▶ _What to do_:
Check each line of the entries below for the word "computer", then report how many have it, with no other words.

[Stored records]
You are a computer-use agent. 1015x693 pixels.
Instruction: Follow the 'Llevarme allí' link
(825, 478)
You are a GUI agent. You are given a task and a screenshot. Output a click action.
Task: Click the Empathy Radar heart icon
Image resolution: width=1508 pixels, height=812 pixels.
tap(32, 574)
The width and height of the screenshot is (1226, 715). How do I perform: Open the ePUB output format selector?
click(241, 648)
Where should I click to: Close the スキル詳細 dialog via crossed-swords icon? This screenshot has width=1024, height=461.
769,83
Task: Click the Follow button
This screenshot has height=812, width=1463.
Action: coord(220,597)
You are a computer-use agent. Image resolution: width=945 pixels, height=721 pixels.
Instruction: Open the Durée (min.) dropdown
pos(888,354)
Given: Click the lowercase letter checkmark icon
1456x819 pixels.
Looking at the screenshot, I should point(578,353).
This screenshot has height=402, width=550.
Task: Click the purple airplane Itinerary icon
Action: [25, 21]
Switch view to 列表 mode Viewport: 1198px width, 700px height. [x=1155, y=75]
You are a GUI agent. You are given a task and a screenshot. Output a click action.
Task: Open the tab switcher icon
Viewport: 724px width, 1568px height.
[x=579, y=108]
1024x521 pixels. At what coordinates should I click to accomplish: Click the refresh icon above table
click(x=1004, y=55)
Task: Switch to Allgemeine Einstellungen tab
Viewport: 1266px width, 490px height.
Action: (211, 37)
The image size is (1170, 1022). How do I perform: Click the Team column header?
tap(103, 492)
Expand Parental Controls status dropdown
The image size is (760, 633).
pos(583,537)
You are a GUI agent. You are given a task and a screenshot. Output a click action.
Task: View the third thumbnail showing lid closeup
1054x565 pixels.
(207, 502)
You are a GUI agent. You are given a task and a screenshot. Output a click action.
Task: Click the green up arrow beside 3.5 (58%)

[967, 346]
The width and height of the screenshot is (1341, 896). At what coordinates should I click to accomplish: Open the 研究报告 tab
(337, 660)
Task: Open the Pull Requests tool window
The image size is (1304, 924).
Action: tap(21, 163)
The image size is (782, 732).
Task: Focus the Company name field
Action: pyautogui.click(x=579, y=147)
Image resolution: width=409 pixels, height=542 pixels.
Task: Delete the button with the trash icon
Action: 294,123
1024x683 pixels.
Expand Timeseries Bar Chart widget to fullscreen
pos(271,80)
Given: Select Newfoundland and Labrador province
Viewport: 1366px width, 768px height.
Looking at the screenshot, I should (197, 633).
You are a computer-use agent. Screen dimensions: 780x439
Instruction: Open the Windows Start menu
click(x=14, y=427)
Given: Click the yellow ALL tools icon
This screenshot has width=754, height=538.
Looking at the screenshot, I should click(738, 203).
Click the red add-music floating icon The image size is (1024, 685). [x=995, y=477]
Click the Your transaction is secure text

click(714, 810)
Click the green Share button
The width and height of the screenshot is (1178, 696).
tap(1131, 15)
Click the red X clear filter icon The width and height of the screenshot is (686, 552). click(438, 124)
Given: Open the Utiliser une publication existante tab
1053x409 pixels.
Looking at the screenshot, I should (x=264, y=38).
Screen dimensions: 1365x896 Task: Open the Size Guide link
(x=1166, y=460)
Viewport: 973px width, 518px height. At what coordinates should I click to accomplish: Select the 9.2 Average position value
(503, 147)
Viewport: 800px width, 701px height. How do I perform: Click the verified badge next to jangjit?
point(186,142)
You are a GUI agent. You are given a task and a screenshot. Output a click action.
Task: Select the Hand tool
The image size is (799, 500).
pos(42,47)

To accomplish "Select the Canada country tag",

▶ _Expected output_:
3